A Montana ramble
A rambling by Tom Knapp

Wild. Rugged. Breathtakingly beautiful.

A driving tour of Montana is, in many areas, like a drive through America in the days Lewis & Clark made their famous exploration. Sure, there is plenty of urban environment for those who prefer city lights, but it's easy and oh-so-tempting to lose yourself instead in the wilderness. Even while driving along major highways like I-90, you find yourself scanning the trees for glimpses of elk, moose or bear, the plains for bison and the rocks for rattlesnakes.

There are, of course, places that must be seen. Glacier National Park, which falls squarely into the wilderness category, and Little Bighorn, where Custer's 7th Cavalry met its bitter end, are two of the biggest lures.

Little Bighorn is saturated with the thick atmosphere of history, with scattered headstones standing as grim reminders of each soldier who fell. A mass grave for the soldiers stands at the pinnacle, just yards from the spot where Custer and his last few men made their final stand.

Trails are available for visitors to explore in more depth the details of those desperate hours of fighting, when Custer pitted his hundreds against the thousands of Teton Sioux, and a visitor's center nearby provides the facts and theories in greater detail.

Glacier, comprising more than a million acres of mountainous and forested countryside, is a hiker's paradise, with numerous trails of varying lengths and elevations spread throughout. Do yourself a favor and invest in a guidebook so you know what to expect.

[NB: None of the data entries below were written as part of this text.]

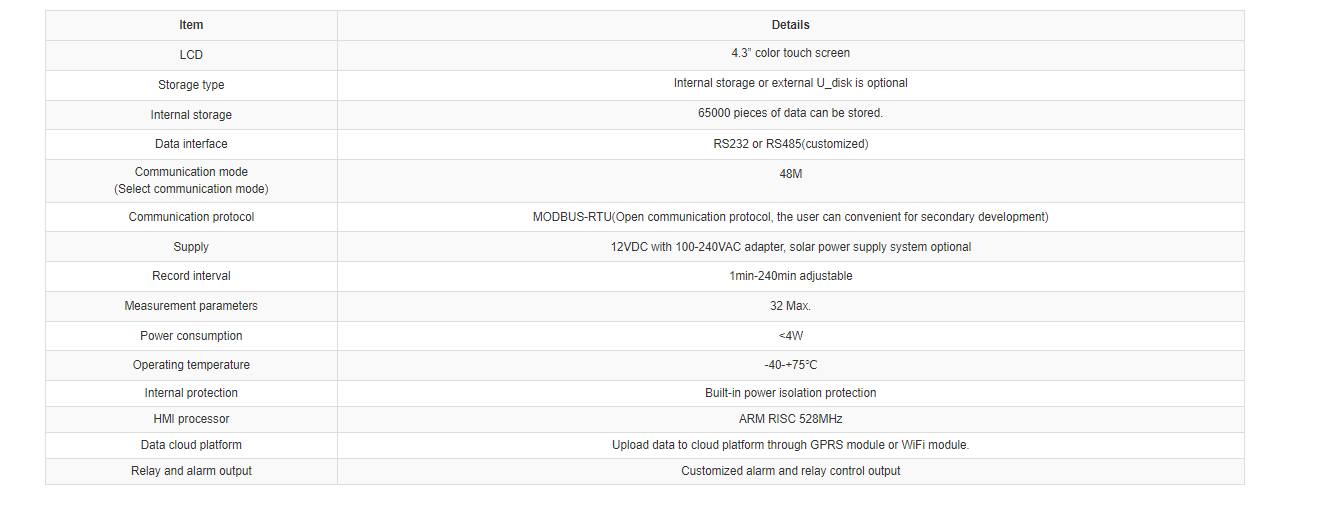Select the "Communication mode" label

pyautogui.click(x=191, y=172)
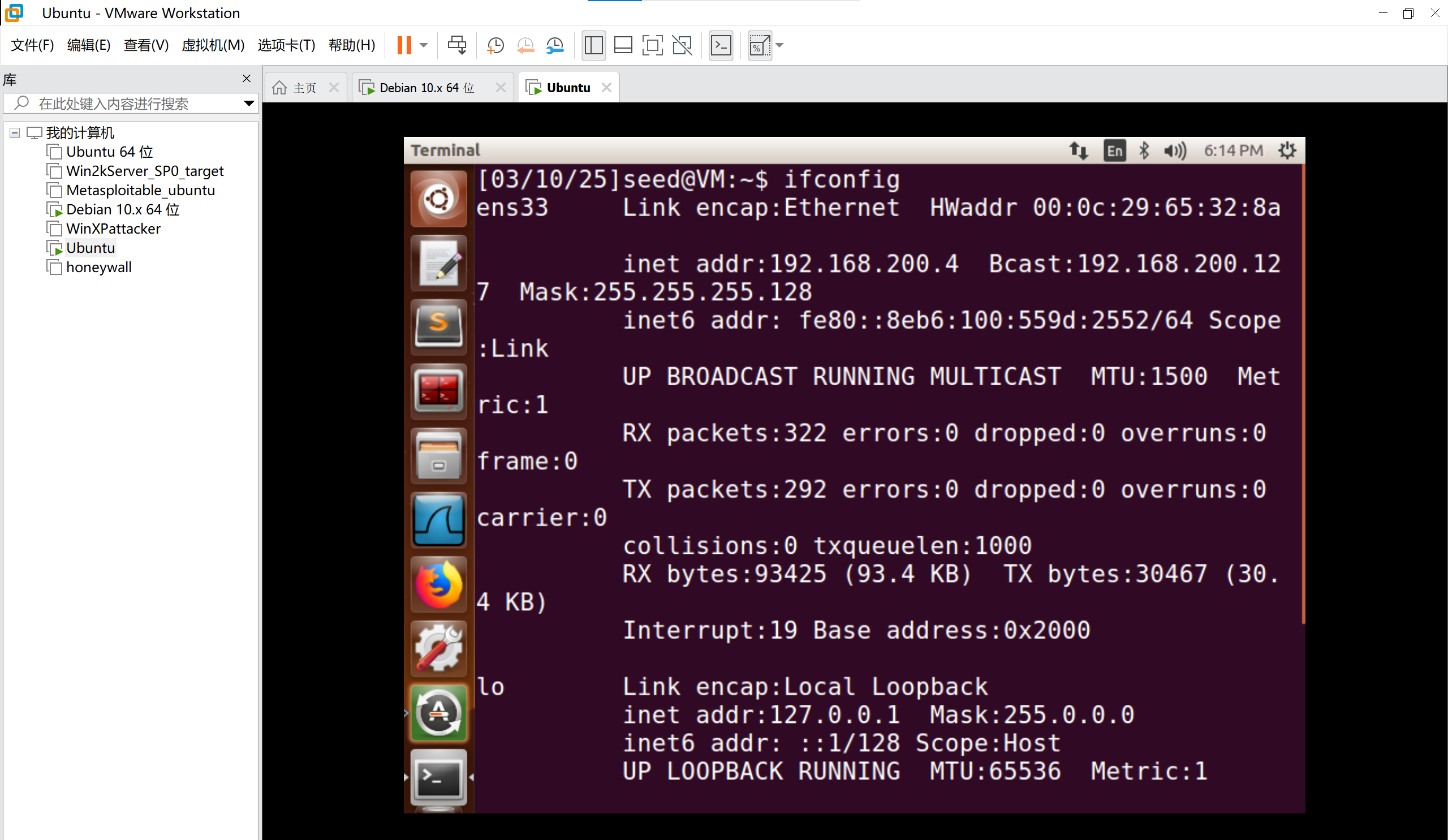Viewport: 1448px width, 840px height.
Task: Launch Firefox from the Ubuntu dock
Action: (x=438, y=585)
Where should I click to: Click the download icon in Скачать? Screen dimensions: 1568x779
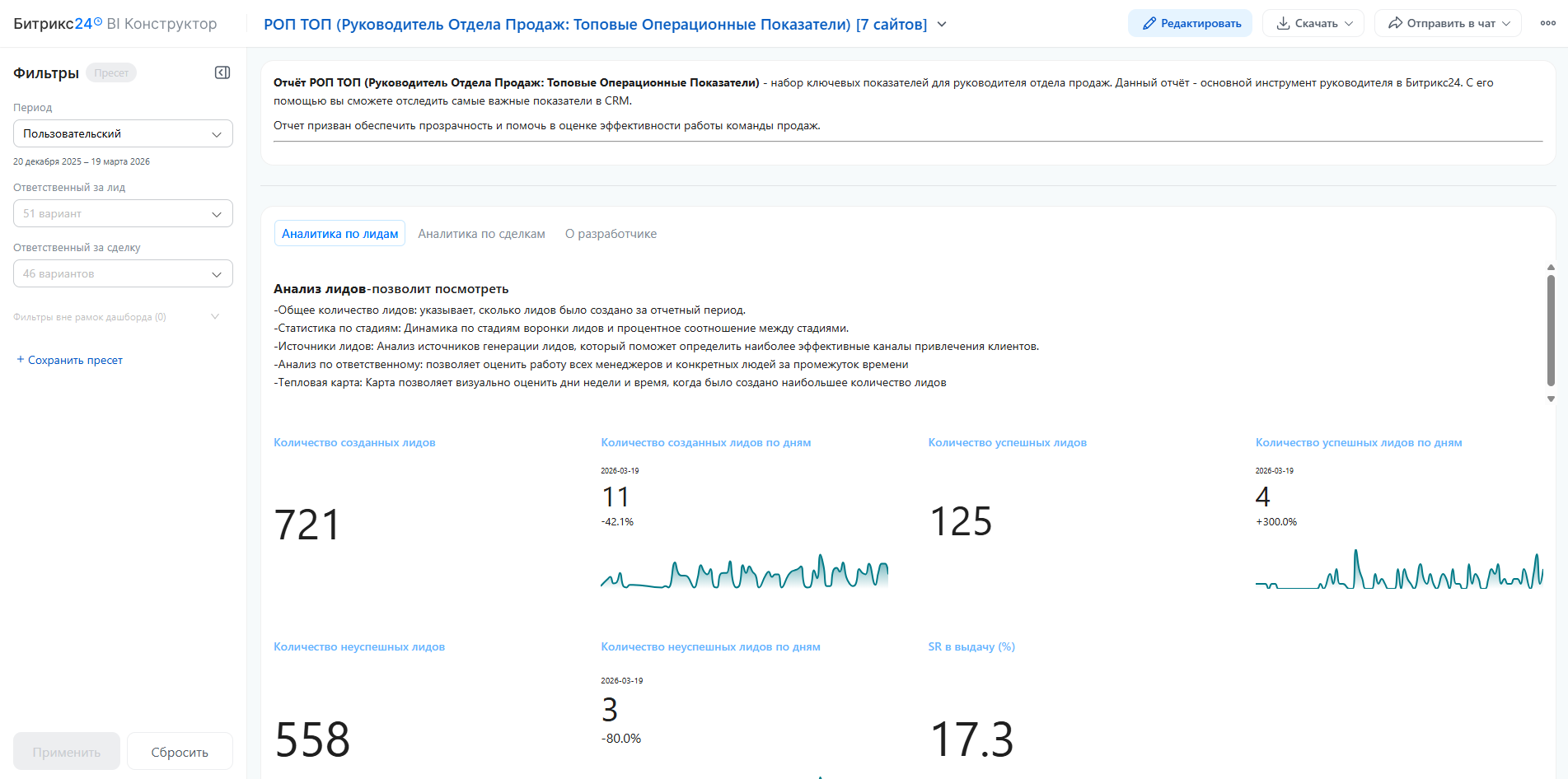(x=1283, y=24)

White-tail and mule deer are plentiful everywhere, it seems, and mountain goats were fairly easy to spot in Glacier.

The wildlife is certainly a big draw in Montana. Whether driving or hiking, every oddly shaped bush or rock, every fallen tree and moving shadow becomes, for a fleeting moment, a wildlife encounter. But, plentiful though it is, don't expect animals to be dancing for your attention. One evening, after miring my car in the mud en route to Van Lake, my 3-mile hike back to the main road for assistance yielded only a single deer and a toad.

A lone driver just south of the Continental Divide at Flesher Pass reversed a good 50 feet after passing me so he could chat. "Bear?" He barely masked his disappointment when I told him it was just a photogenic mule deer that had caught my attention. "There are bears here," he said helpfully, before motoring on.

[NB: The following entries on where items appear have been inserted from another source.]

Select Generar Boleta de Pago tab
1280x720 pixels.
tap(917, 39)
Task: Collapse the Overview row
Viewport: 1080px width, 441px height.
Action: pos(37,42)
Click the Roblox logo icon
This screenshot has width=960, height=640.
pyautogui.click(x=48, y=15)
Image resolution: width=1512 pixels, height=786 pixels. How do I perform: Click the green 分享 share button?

But my self-destructive wish to see a bear in the wilderness -- a grizzly, no less -- was not to be, despite picking trails in prime bear country. Other hikers opting for safety over sightings wore bear bells and made a ruckus to keep bears at bay, alas. Had I another day to spare in Glacier, I'd have considered hiking alone at night after bathing in honey and huckleberries. Alas.

Contrary to myth, there is a speed limit -- usually 70 or 75 for cars on highways, less at night and for trucks. Be aware that Montana is not a destination for people who hate driving, as points of interest are often hundreds of miles apart. It's easy to drive for miles on major highways -- where numerous curves, construction zones and frequent "deer crossing" signs combine to keep you alert -- without seeing another car. And there are plenty of postcard settings along the way: forested and snowcapped mountains, rocky buttes, thick woodlands and rolling green fields dotted with grazing cattle and horses, all good excuses for pulling over with a camera.

On the other hand, travel to some points of interest -- such as the Madison Buffalo Jump, the Pictograph Caves near Billings and countless silent ghost towns -- require driving on rough gravel roads which will definitely put some wear in your car's finish. (Alternatively, you could stay in town and visit the notorious Dumas Brothel in Butte; it's still open for business, but as a museum and gift shop these days.)

Montana is still cattle country and beef dominates most menus. For leaner diets, bison and elk are often a tempting alternative. (The notorious prairie oyster, spotlighted in Montana's popular Testicle Festivals, were less tempting to me.) There are also numerous regional microbrews, including Missoula's tantalizingly named Moose Drool.

But it's the amazing wilderness that will someday lure me back. Montana is wild. Rugged. Breathtakingly beautiful.